ARTIGOS ORIGINAIS
MARISTELA GOMES DE ALMEIDA - TSBCP
ANTÔNIO CARLOS BARAVIERA - TSBCP
ANNA PAULA ROCHA MALHEIROS
RAFAEL MACHADO CURY
MAURO HENRIQUE DE SÁ ADAMI MILMAN
CARLOS ALBERTO DA SILVA GOMES - ASBCP
DESIDÉRIO ROBERTO KISS - TSBCP
ALMEIDA MG; BARAVIERA AC; MALHEIROS APR; CURY R M; MILMAN MHS; GOMES CAS; KISS DR -
Eficácia da Videocolonoscopia com Magnificação no Diagnóstico Diferencial dos Pólipos Neoplásicos e
Não-neoplásicos. Rev bras
Coloproct, 2003;23(4):262-267
RESUMO : Objetivos: A videocolonoscopia é o método de eleição para o rastreamento e o diagnóstico do câncer colorretal (CCR) atualmente. A introdução da videocolonoscopia com magnificação permitiu melhor análise da lesão, pois acentua as características superficiais do pólipo, facilitando sua diferenciação. Sabendo-se que os pólipos não-neoplásicos não apresentam risco de malignização, pode-se em casos selecionados evitar que se realize a polipectomia endoscópica, minimizando o procedimento e custo para o paciente. O presente estudo tem como objetivo comparar os achados da magnificação da imagem dos pólipos encontrados com o estudo histológico dos mesmos no diagnóstico diferencial dos pólipos neoplásicos e não-neoplásicos em pacientes submetidos à videocolonoscopia no Hospital Professor Edmundo Vasconcelos (HPEV). Pacientes e métodos: Foi realizado um estudo prospectivo com pacientes que apresentaram pólipos sésseis com diâmetro inferior a 10 mm. A magnificação foi realizada com a utilização do índigo carmin a 0,8% e ampliação da imagem em até 100 vezes para classificação dos pólipos, conforme Kudo et al (1994).
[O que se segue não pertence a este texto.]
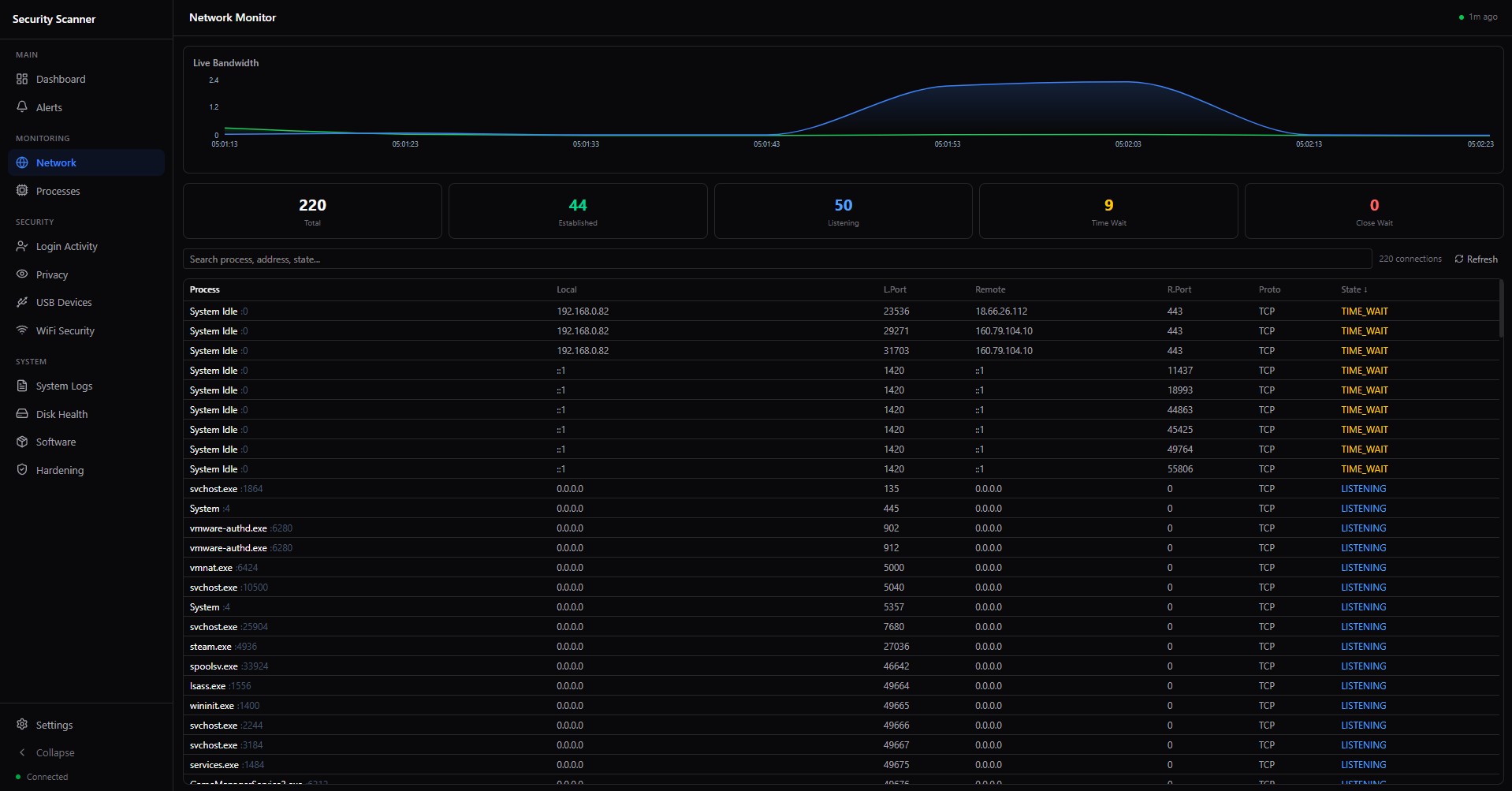1512x791 pixels.
Task: Select the Hardening shield icon
Action: click(22, 470)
A seguir, procedeu-se a polipectomia e o material obtido foi estudado no Laboratório de Anatomia-Patológica do HPEV. Resultados e conclusões: Foram analisados 45 pólipos. A sensibilidade para identificação de pólipos neoplásicos foi de 88,2%; a especificidade de aproximadamente 53,6%. A videocolonoscopia com magnificação apresentou sensibilidade satisfatória na diferenciação de pólipos neoplásicos.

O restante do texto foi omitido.